§ **What this task involves**: Transcribe precisely those lines of the listing that fall between the line containing "영어 (1315, 106)" and the last line, inclusive of both.

=== Extracted material ===

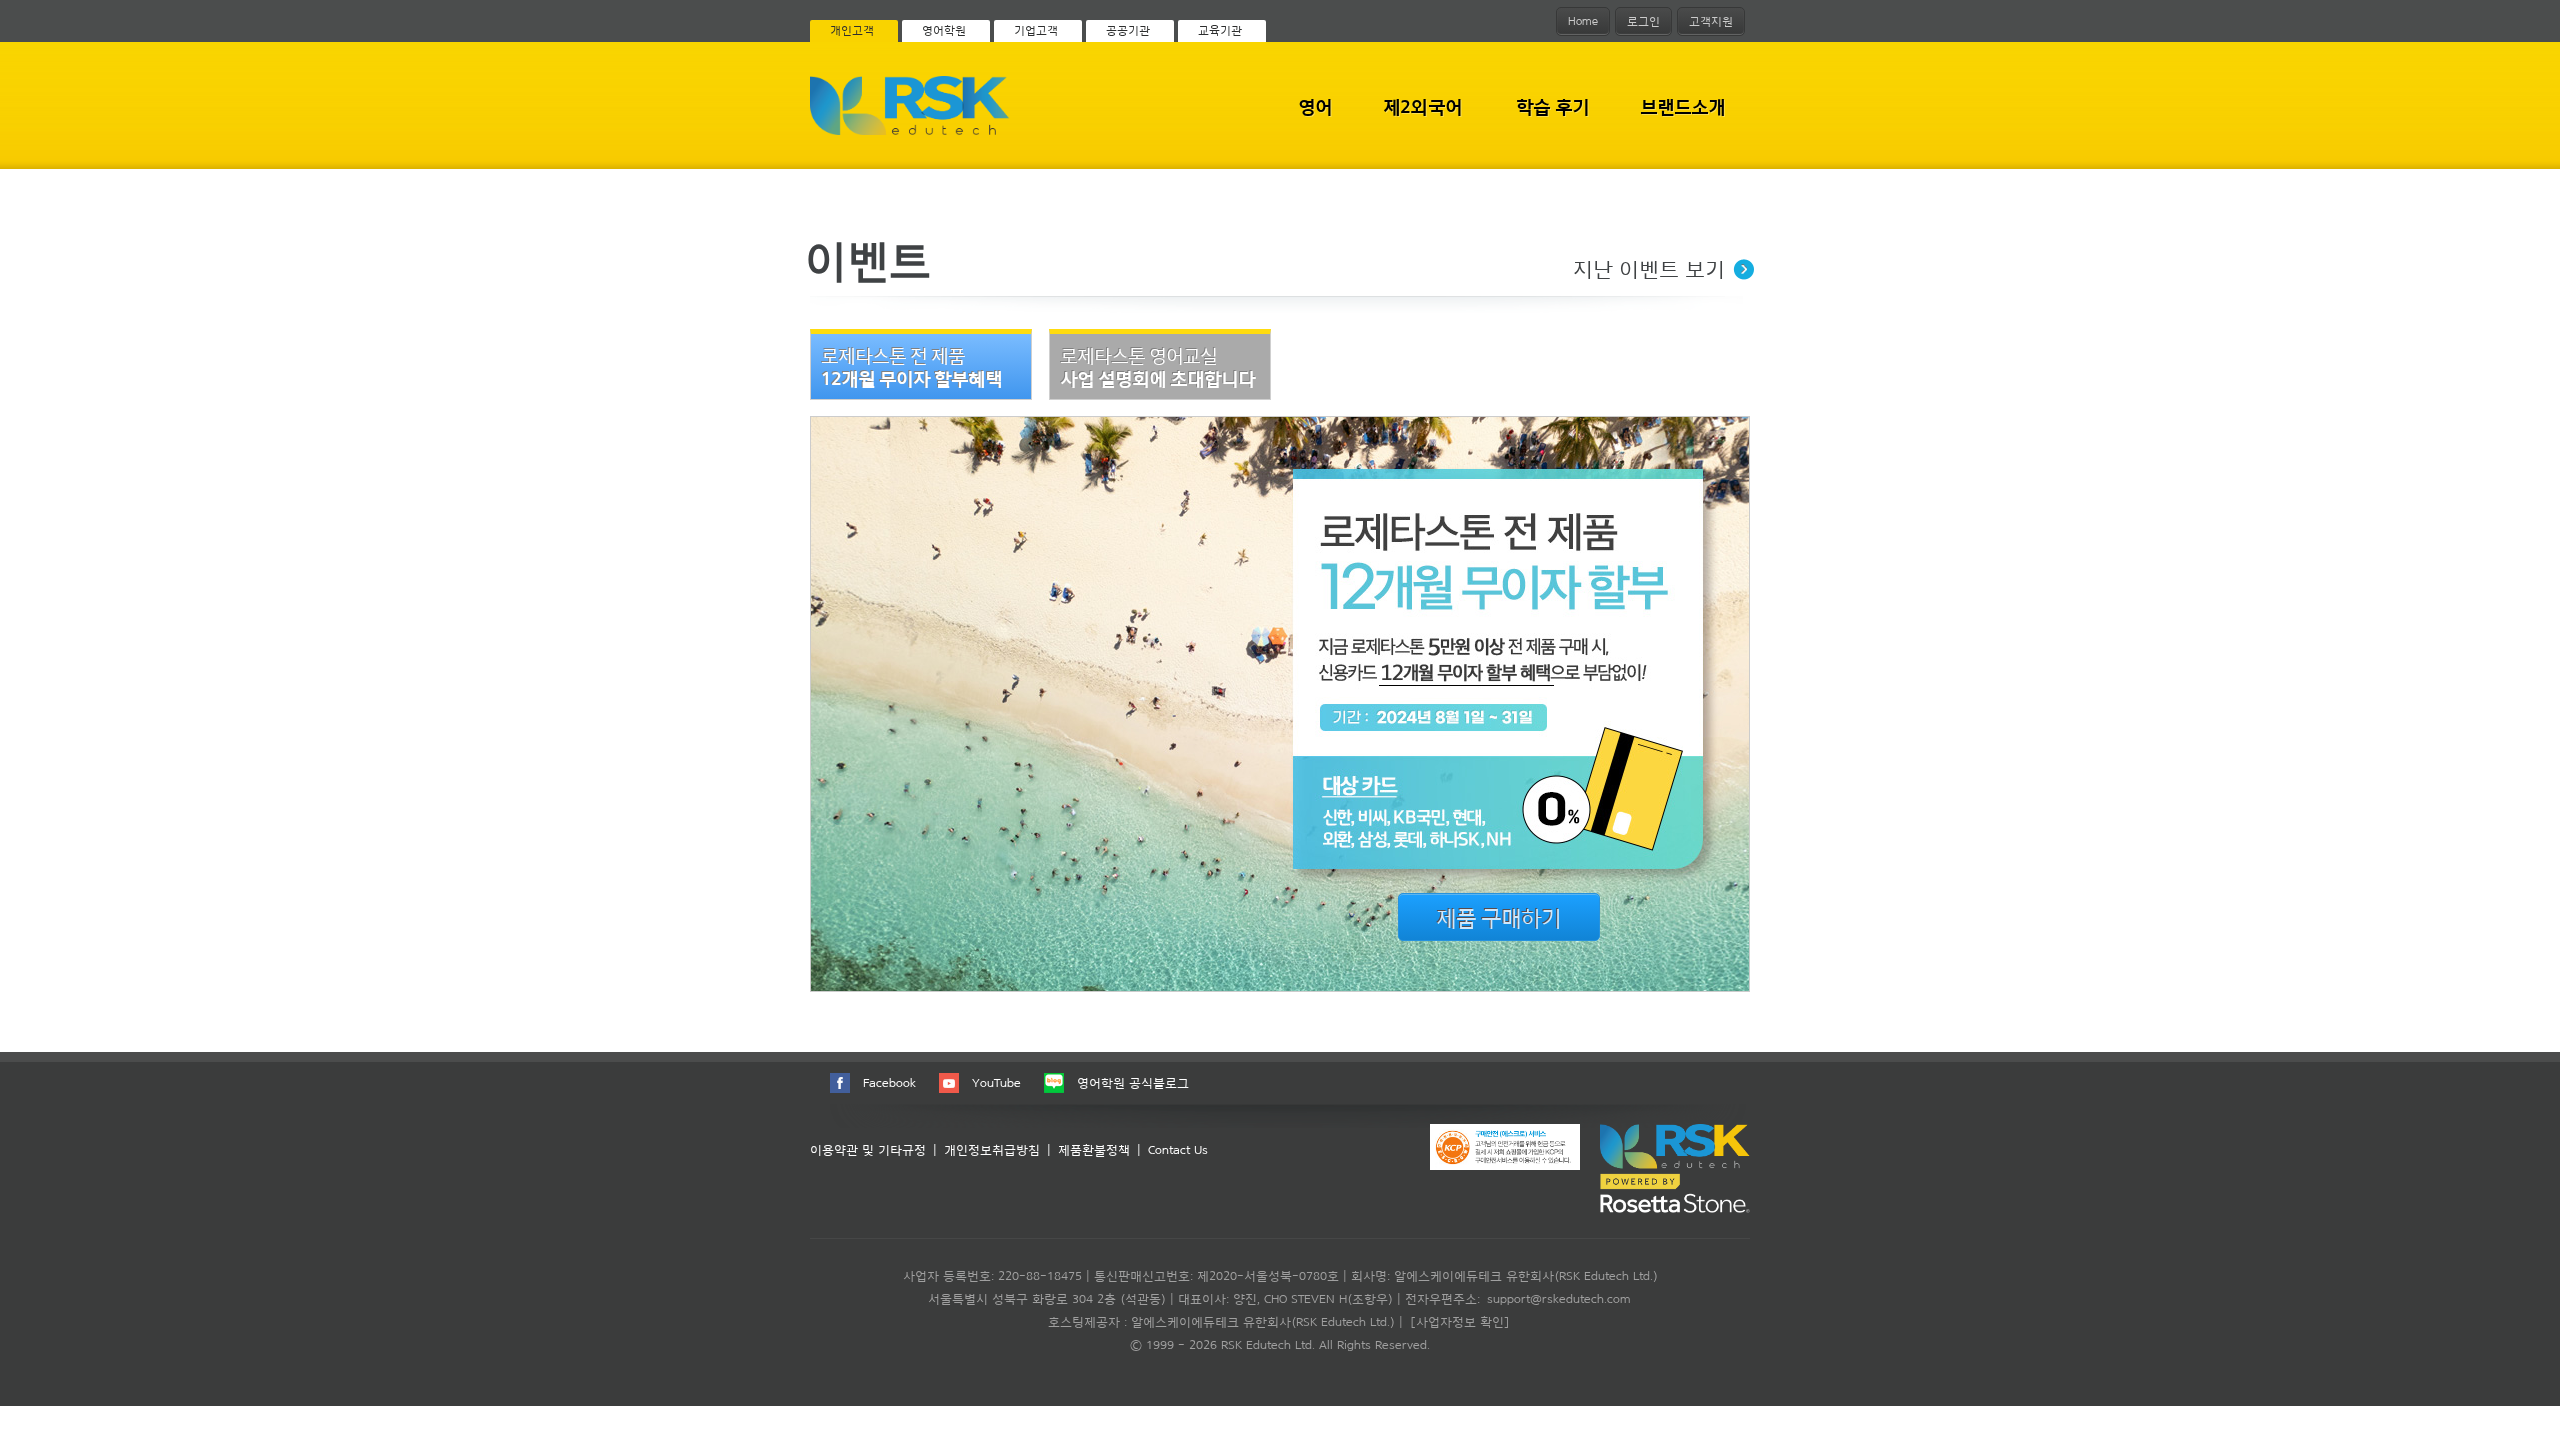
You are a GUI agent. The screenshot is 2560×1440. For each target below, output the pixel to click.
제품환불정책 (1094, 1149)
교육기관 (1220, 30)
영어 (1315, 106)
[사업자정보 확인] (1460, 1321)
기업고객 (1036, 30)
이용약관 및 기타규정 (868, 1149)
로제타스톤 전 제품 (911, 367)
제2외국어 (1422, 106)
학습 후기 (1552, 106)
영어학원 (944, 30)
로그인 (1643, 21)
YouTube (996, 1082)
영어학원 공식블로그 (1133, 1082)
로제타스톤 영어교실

===

§ **Output of the task**:
영어 (1315, 106)
[사업자정보 확인] (1460, 1321)
기업고객 (1036, 30)
이용약관 및 기타규정 (868, 1149)
로제타스톤 전 제품 (911, 367)
제2외국어 (1422, 106)
학습 후기 (1552, 106)
영어학원 (944, 30)
로그인 (1643, 21)
YouTube (996, 1082)
영어학원 공식블로그 (1133, 1082)
로제타스톤 영어교실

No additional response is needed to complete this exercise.